Yeah, like 3 salsa items, then I guess I got on some kind of a list, I've been getting totally untargeted posts calling this site "a great resource" every couple of days. Needless to say, this site is not a resource at all. So like any compliment, I take that as a declaration of hostile intent!

Re snausage. Cool. It sounds great. It also reminds me of some unrelated subjects!

1. I just came back from visiting Sean, and his girlfriend uses black pepper in guacamole, of all things. It's awesome! Her recipe is: avocado, salt, pepper. It's a little fussy to get the pepper adjusted right, but it can be surprisingly good.

2. At this time of year You might want to try the new furry white Monsanto "snow avocados." They have Polar Bear genes pre-spliced in for the convenience of home cooks (no phages necessary!).

3. Scrapple can be kind of yummy once in a while. But never buy it two weeks in a row.

4. Wal-Mart has Smoked Pork Necks. They are exerting a powerful force on my mind. I don't know how long I can resist.

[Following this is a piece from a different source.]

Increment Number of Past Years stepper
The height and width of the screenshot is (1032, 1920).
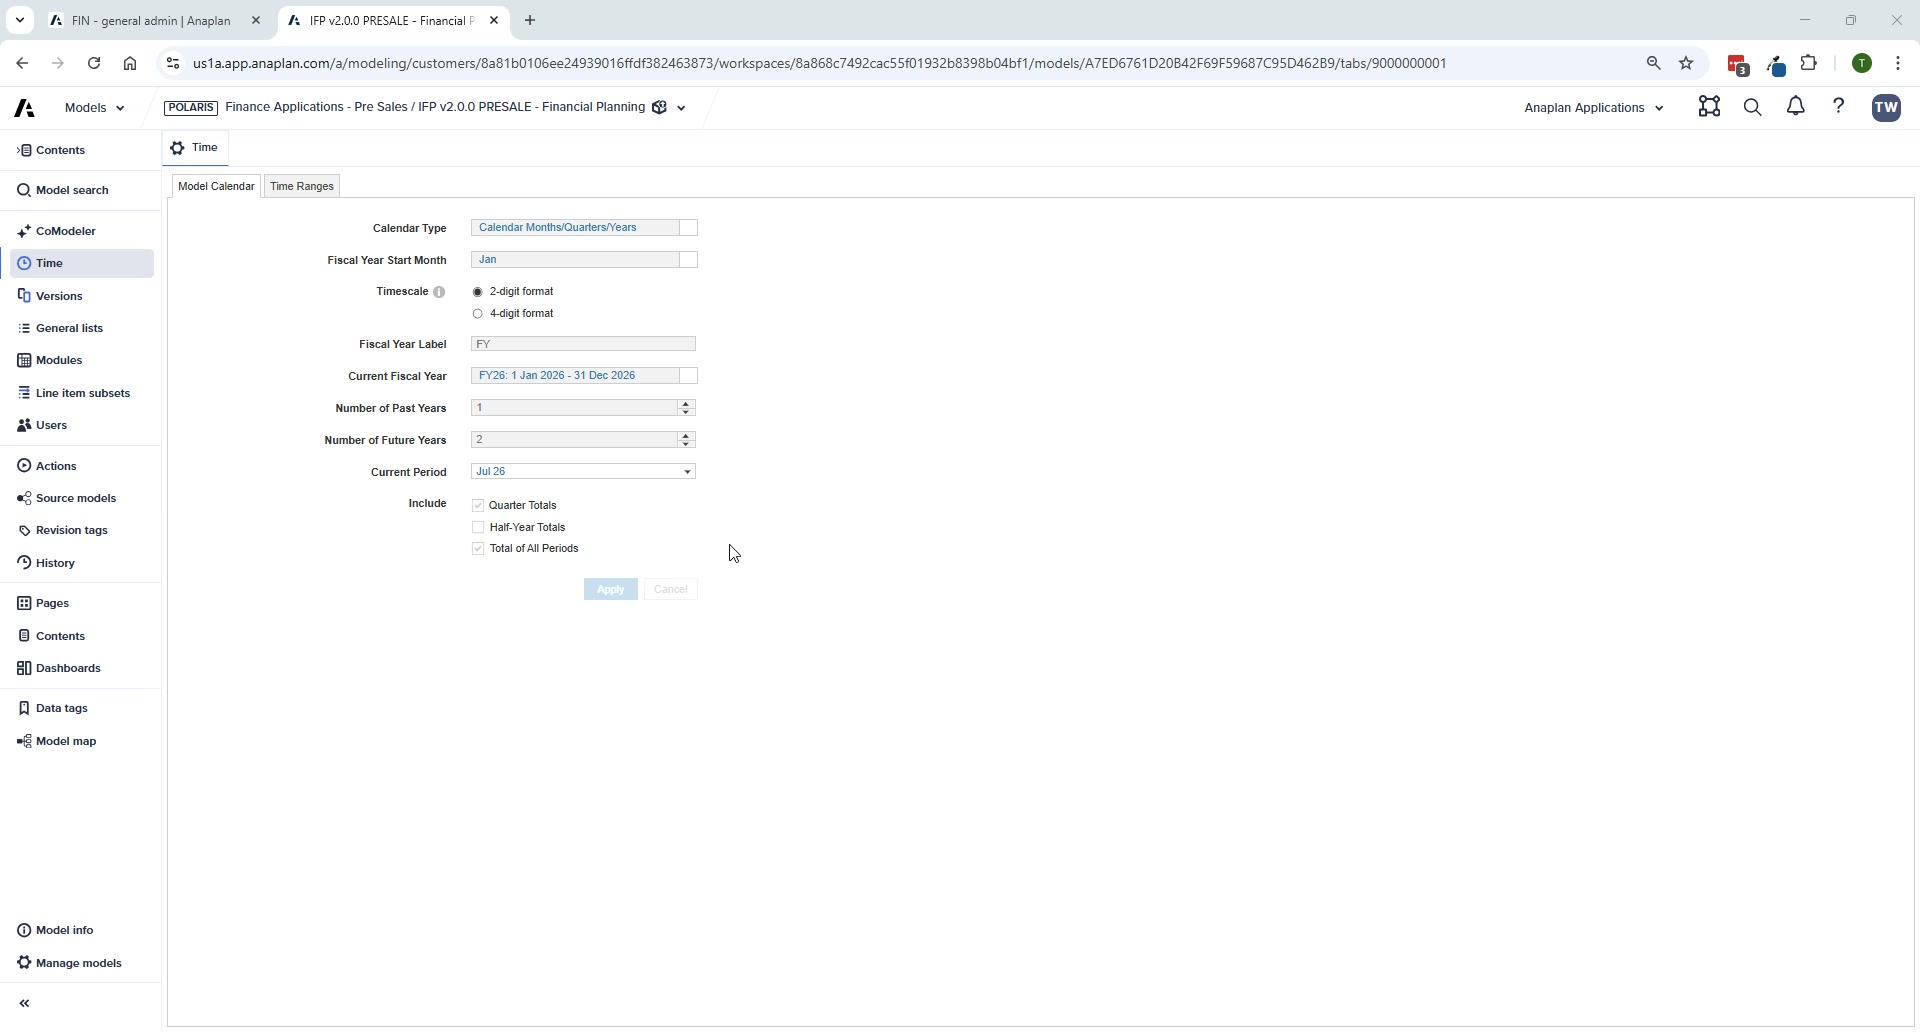pyautogui.click(x=685, y=404)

5. I don't think I know your Garlic Oil recipe. But I have been eatin a lot of bread. Care to share?

6:30 AM  
Blogger Helen Haridon, MD said...

Black pepper is wonderful stuff. It goes in that pizza I made.

Dude, I would so totally never eat scrapple. But head cheese is worse. Smoked pork necks, however, those I might take a look at.

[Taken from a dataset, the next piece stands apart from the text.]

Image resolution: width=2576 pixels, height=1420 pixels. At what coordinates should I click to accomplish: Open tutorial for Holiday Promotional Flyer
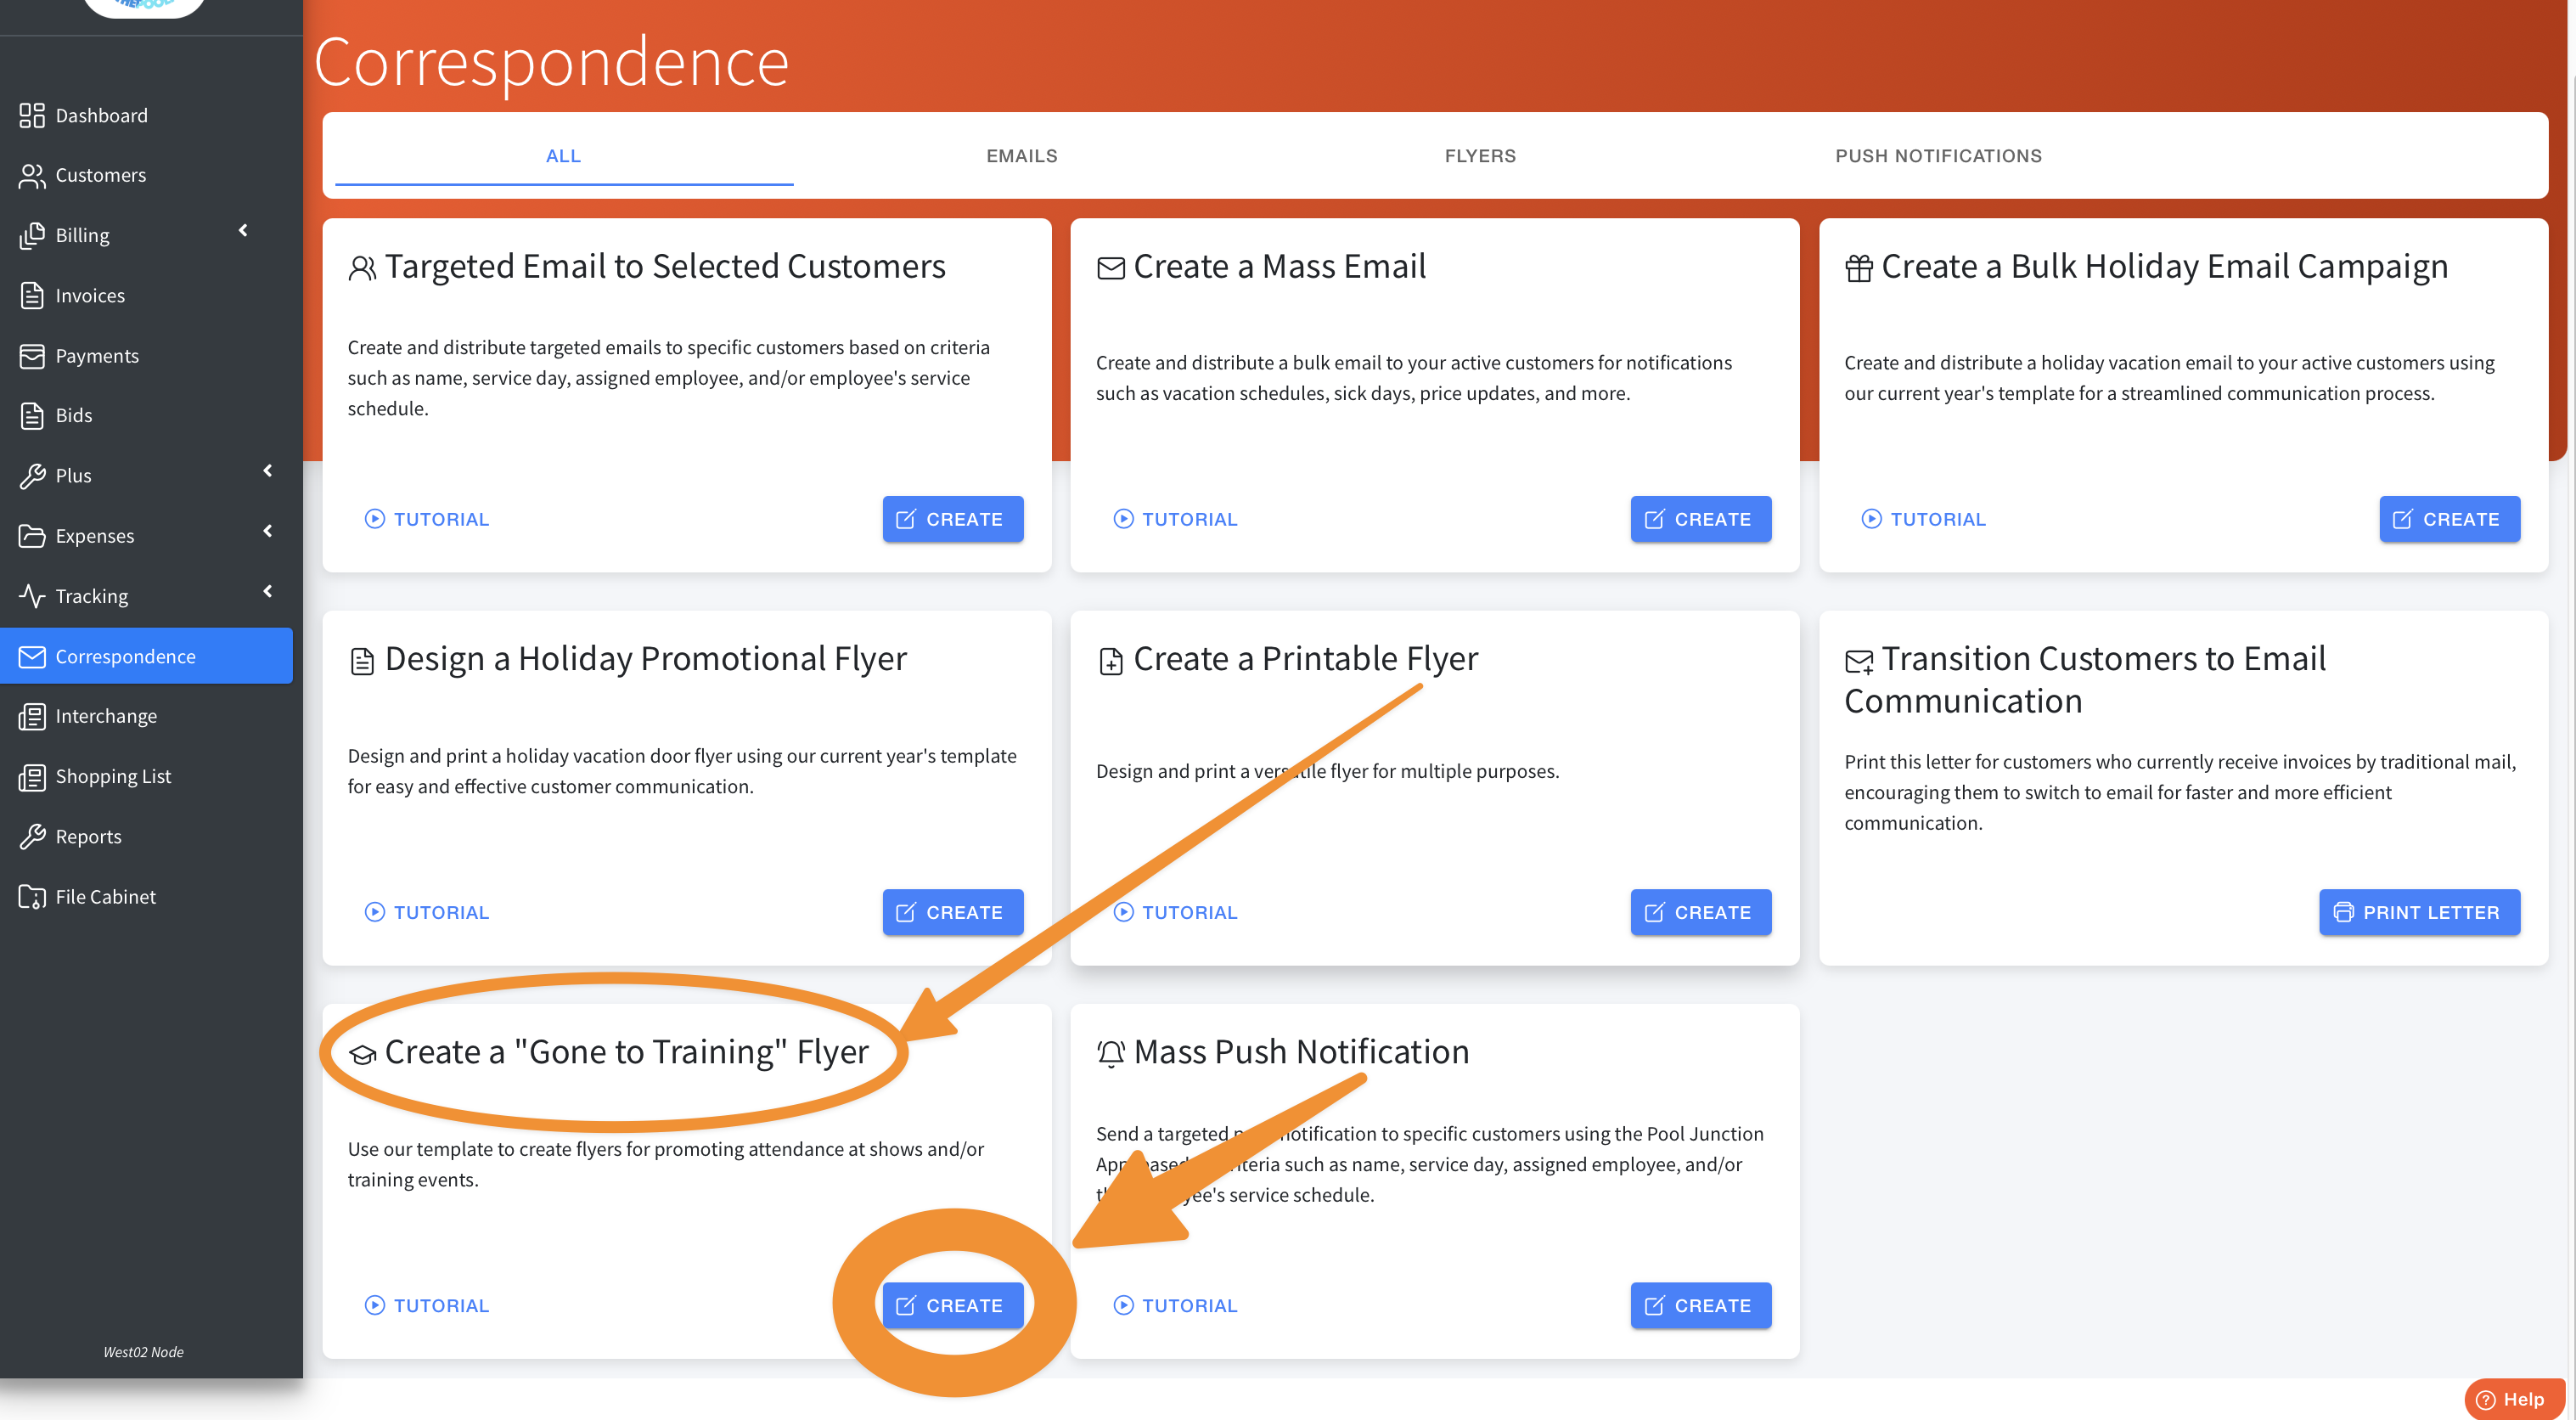427,912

The garlic oil is trivial except for managing the heat: Skin a head of garlic and slice finely (<1mm-ish) with a mandoline (this Kuhn-Rikon unit appears to be a variation on mine). Put garlic in one or two cups of olive oil and cook slowly, just so you get some bubbles and the garlic cooks but does not brown. The flavor cannot survive more than very slight browning, if any. Keep this up until the garlic fragments lose all harshness. Half an hour or forty-five minutes, or something like that, is the ballpark.

Temperature management can be a problem. If you start out with small batches, the stakes are lower if you overheat. If you get too many bubbles that'll turn dangerous after a bit, so get it off the burner and dissipate the heat as appropriate. Too low heat (basically, no bubbles at all is too few), and the garlic will never mellow properly and the oil won't pick up any flavor.

Crushed garlic burns more easily than minced or sliced. You want to balance surface area against the burn-vulnerability of very thin cross-sections.

My experience with gas was that it could be very finicky getting the right heat without the burner guttering out. There was only one burner on my last stove that would do it reliably. Piling up two trivets gives you a little breathing room. You can also briskly mix in a very little water, which leaves the end-product a bit murky but controls burning very well. I've halved the cooking time that way, with, I think, maybe the flavor not being quite so good. But I haven't tried that since I started making the stuff in bulk and refrigerating it.

It's spaghetti aio e oio without the spaghetti, pretty much.

Also, one of my more triumphant innovations: Make a tablespoon or two of the above oil, but adding two bay leaves at the outset -- the leaves gotta be there from the word go, and they are critical to the dish. When the oil is ready, throw in 1/8 tsp (or 1/4? It's eight grinds with my default grinder) fresh ground black pepper, 1/2 tsp salt, and one cup dry "French" couscous (the little yellow kind, not the big pale kind). Stir to coat couscous with oil, add 1.25 cups chicken stock (or however much liquid that much couscous needs), bring to a boil, cover, off heat, etc. When the liquid is absorbed, mix in 2 tsp dry toasted pine nuts. This goes gratefully with fried lamb steaks (salt, black pepper, marjoram) and a sangiovese. Deglaze the lamb pan with water for a simple sauce to go on both the lamb and the couscous.

10:38 AM  
Blogger Helen Haridon, MD said...

...but so a dish of that garlic oil, with the "balsamic" [sic] pickled onions, roma tomatoes, basil, fresh mozzarella, finely shredded peccorino romano, and bread, that's a tasty thing. A little prosciutto and capicola, too. You put everything on a big tray, grind some black pepper over the tomatoes and mozzarella, slice up a baguette or two, and let everybody make little sandwiches of varying composition and wash 'em down with (yet again) a toscano or chianti or whatever. M and I used to do that for dinner.